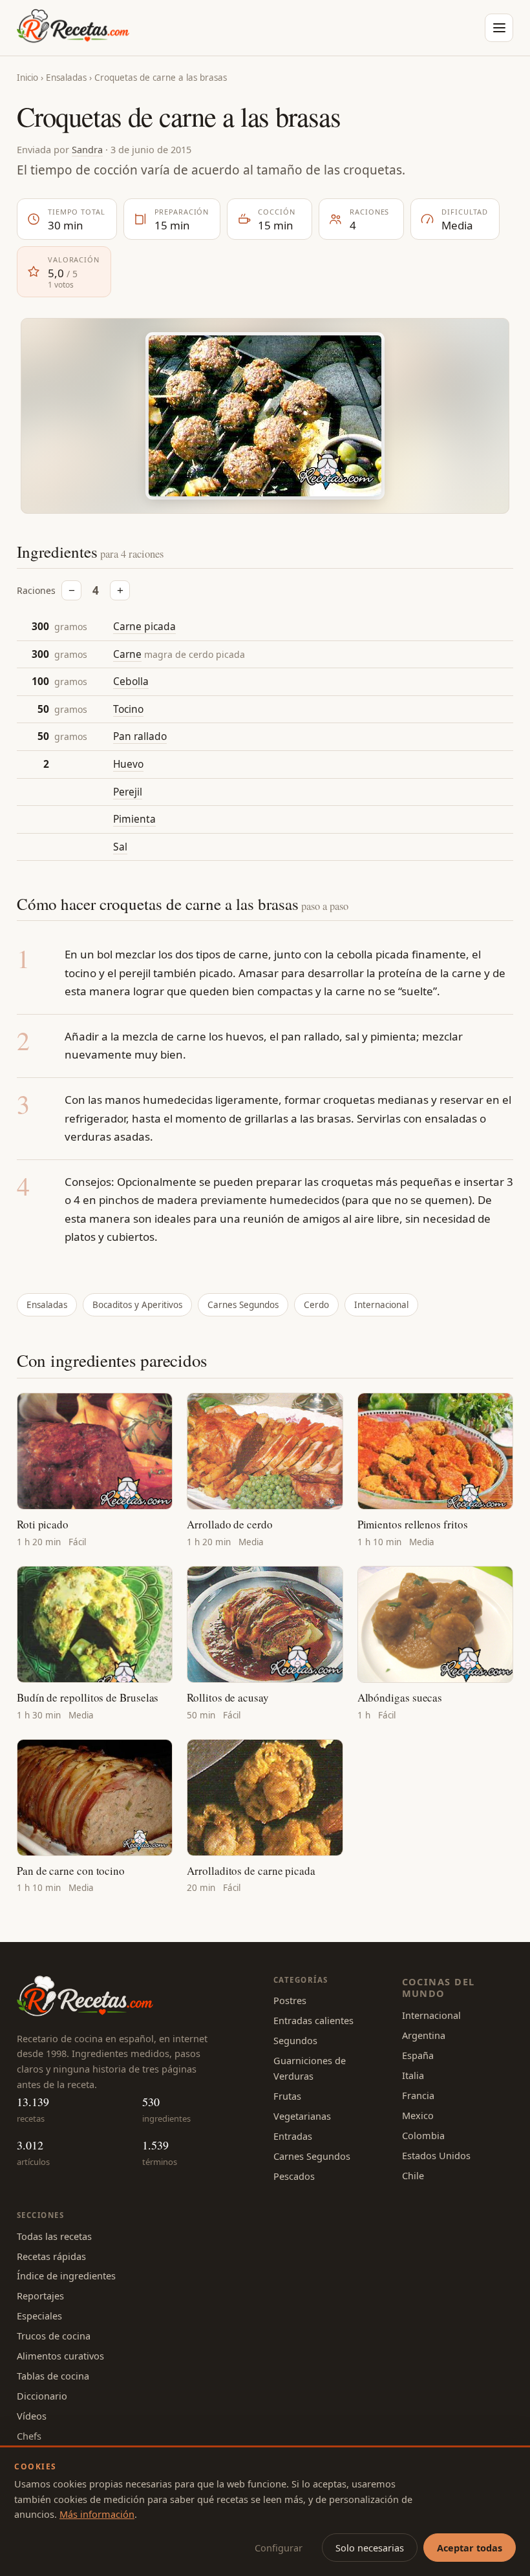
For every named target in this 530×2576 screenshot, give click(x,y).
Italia (413, 2075)
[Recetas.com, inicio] (73, 28)
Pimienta (134, 819)
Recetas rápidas (51, 2256)
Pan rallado (140, 736)
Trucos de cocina (53, 2335)
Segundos (295, 2040)
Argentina (423, 2035)
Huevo (128, 764)
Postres (289, 2000)
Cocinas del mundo (438, 1987)
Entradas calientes (313, 2020)
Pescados (294, 2176)
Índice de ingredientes (66, 2275)
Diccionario (42, 2395)
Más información (96, 2513)
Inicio (27, 77)
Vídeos (32, 2415)
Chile (413, 2175)
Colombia (423, 2135)
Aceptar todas (469, 2547)
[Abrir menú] (499, 28)
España (418, 2055)
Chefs (29, 2435)
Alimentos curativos (60, 2355)
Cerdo (316, 1305)
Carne (127, 654)
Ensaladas (66, 77)
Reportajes (40, 2295)
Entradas (292, 2135)
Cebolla (131, 681)
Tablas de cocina (53, 2375)
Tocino (128, 709)
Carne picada (144, 626)
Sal (120, 846)
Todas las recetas (54, 2236)
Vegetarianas (302, 2115)
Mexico (418, 2115)
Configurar (278, 2547)
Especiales (39, 2315)
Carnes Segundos (243, 1305)
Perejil (127, 792)
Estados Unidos (436, 2155)
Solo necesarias (369, 2547)
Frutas (287, 2095)
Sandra (87, 149)
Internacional (381, 1305)
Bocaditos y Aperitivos (137, 1305)
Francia (418, 2095)
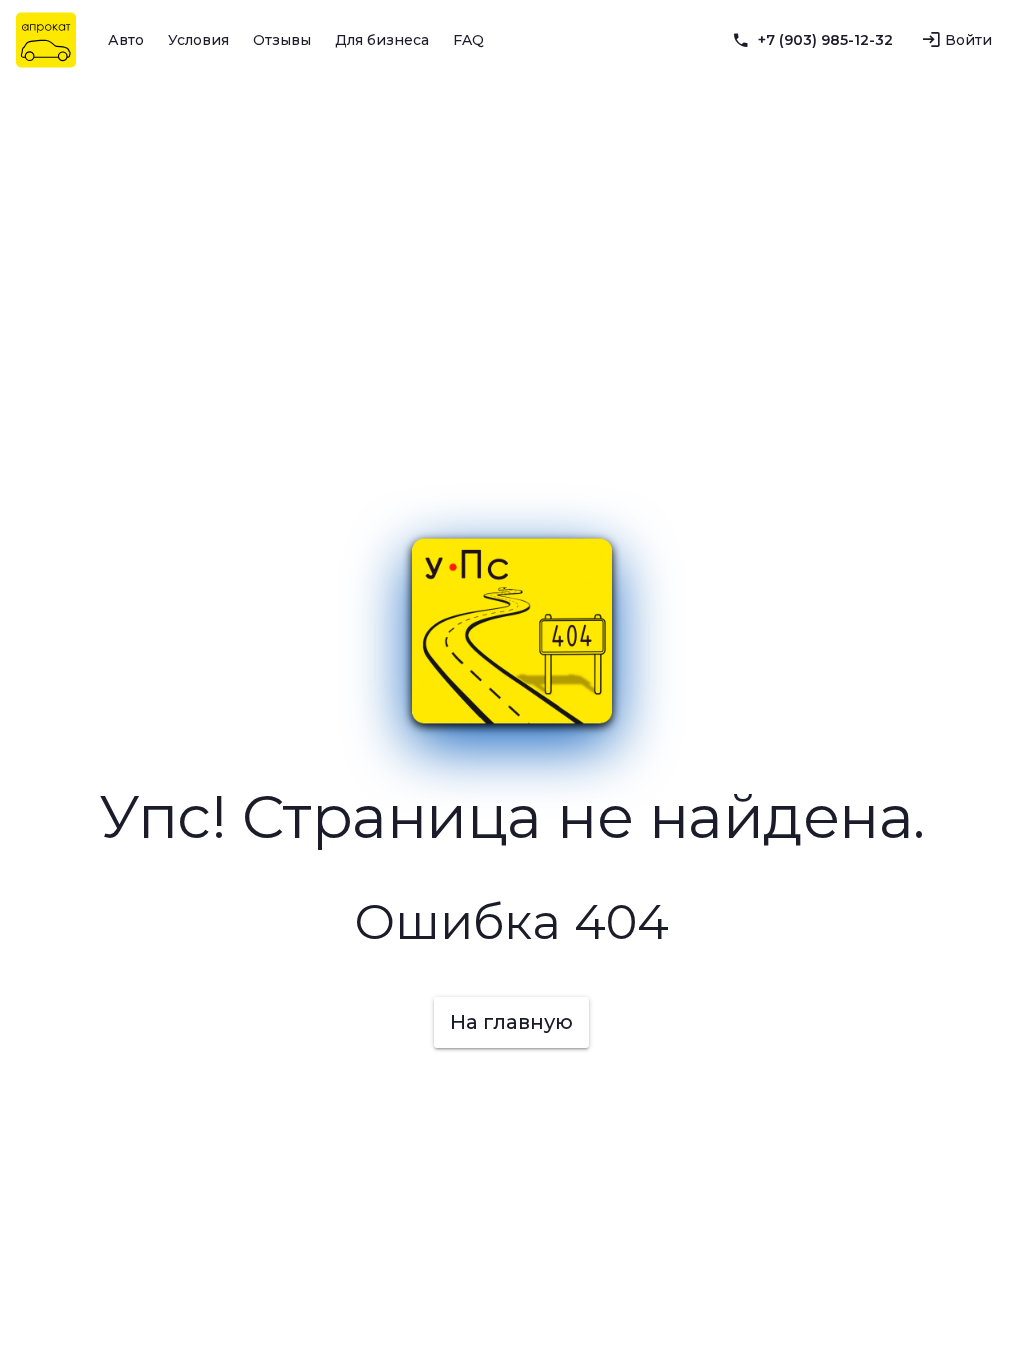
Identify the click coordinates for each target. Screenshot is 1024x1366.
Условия (198, 40)
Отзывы (282, 40)
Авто (126, 40)
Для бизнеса (382, 40)
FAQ (468, 40)
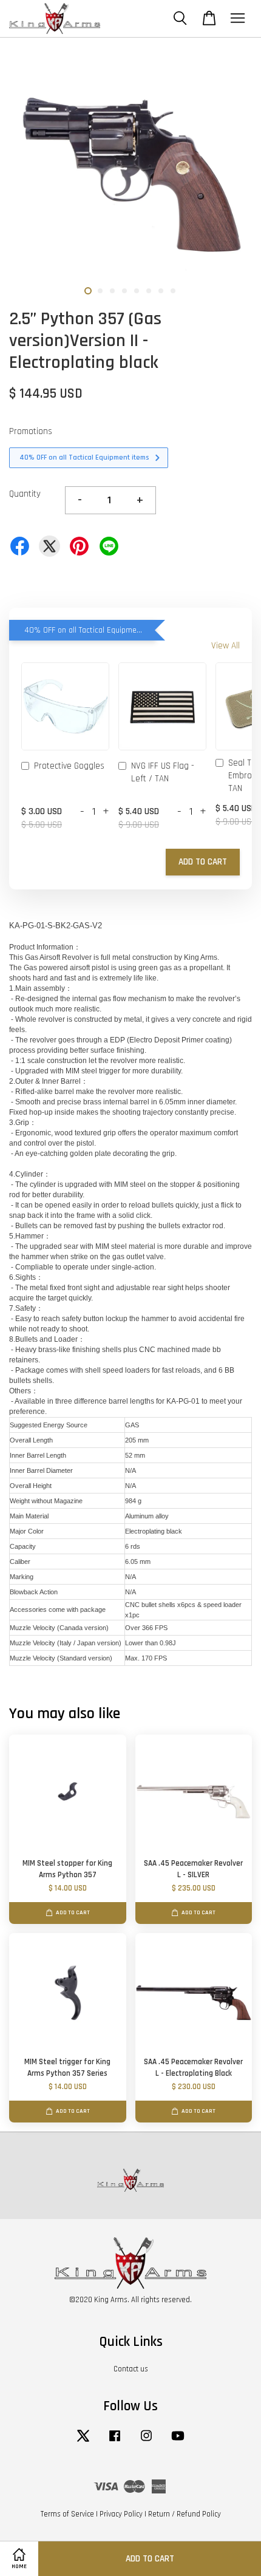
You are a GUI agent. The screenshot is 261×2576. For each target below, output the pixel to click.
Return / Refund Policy (184, 2514)
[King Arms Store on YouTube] (177, 2442)
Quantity (25, 494)
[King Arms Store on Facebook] (114, 2442)
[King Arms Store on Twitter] (83, 2442)
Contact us (131, 2369)
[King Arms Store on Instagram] (146, 2442)
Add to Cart (202, 862)
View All (225, 645)
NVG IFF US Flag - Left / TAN (162, 772)
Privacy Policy (121, 2514)
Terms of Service (67, 2514)
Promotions (30, 431)
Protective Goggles (69, 766)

WHAT THE TASK REQUIRES:
The pictures in the data should be omitted, and every remaining line set down exactly.

SOLUTION TO THIS TASK:
For every named target in this 530×2576 screenshot, give click(x,y).
Italia (413, 2075)
[Recetas.com, inicio] (73, 28)
Pimienta (134, 819)
Recetas rápidas (51, 2256)
Pan rallado (140, 736)
Trucos de cocina (53, 2335)
Segundos (295, 2040)
Argentina (423, 2035)
Huevo (128, 764)
Postres (289, 2000)
Cocinas del mundo (438, 1987)
Entradas calientes (313, 2020)
Pescados (294, 2176)
Índice de ingredientes (66, 2275)
Diccionario (42, 2395)
Más información (96, 2513)
Inicio (27, 77)
Vídeos (32, 2415)
Chile (413, 2175)
Colombia (423, 2135)
Aceptar todas (469, 2547)
[Abrir menú] (499, 28)
España (418, 2055)
Chefs (29, 2435)
Alimentos curativos (60, 2355)
Cerdo (316, 1305)
Carne (127, 654)
Ensaladas (66, 77)
Reportajes (40, 2295)
Entradas (292, 2135)
Cebolla (131, 681)
Tablas de cocina (53, 2375)
Tocino (128, 709)
Carne picada (144, 626)
Sal (120, 846)
Todas las recetas (54, 2236)
Vegetarianas (302, 2115)
Mexico (418, 2115)
Configurar (278, 2547)
Especiales (39, 2315)
Carnes Segundos (243, 1305)
Perejil (127, 792)
Estados Unidos (436, 2155)
Solo necesarias (369, 2547)
Frutas (287, 2095)
Sandra (87, 149)
Internacional (381, 1305)
Bocaditos y Aperitivos (137, 1305)
Francia (418, 2095)
Identify the click coordinates for each target. Screenshot is 1024x1366.
Условия (198, 40)
Отзывы (282, 40)
Авто (126, 40)
Для бизнеса (382, 40)
FAQ (468, 40)
You are a GUI agent. The screenshot is 261×2576. For each target below, output the pixel to click.
Return / Refund Policy (184, 2514)
[King Arms Store on YouTube] (177, 2442)
Quantity (25, 494)
[King Arms Store on Facebook] (114, 2442)
[King Arms Store on Twitter] (83, 2442)
Contact us (131, 2369)
[King Arms Store on Instagram] (146, 2442)
Add to Cart (202, 862)
View All (225, 645)
NVG IFF US Flag - Left / TAN (162, 772)
Privacy Policy (121, 2514)
Terms of Service (67, 2514)
Promotions (30, 431)
Protective Goggles (69, 766)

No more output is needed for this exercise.